:: WHAT YOU WILL DO ::
Taking the line that contains "Metal (1062, 1297)" as the first, copy exactly every line through the last line of the records, and nothing else.

[Stored records]
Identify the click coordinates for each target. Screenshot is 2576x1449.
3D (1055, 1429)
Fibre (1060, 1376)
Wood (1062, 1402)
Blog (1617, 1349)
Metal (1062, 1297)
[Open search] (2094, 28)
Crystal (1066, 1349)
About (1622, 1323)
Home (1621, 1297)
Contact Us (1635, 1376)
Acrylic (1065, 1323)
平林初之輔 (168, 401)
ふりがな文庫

:: FINISHED TASK ::
Metal (1062, 1297)
[Open search] (2094, 28)
Crystal (1066, 1349)
About (1622, 1323)
Home (1621, 1297)
Contact Us (1635, 1376)
Acrylic (1065, 1323)
平林初之輔 (168, 401)
ふりがな文庫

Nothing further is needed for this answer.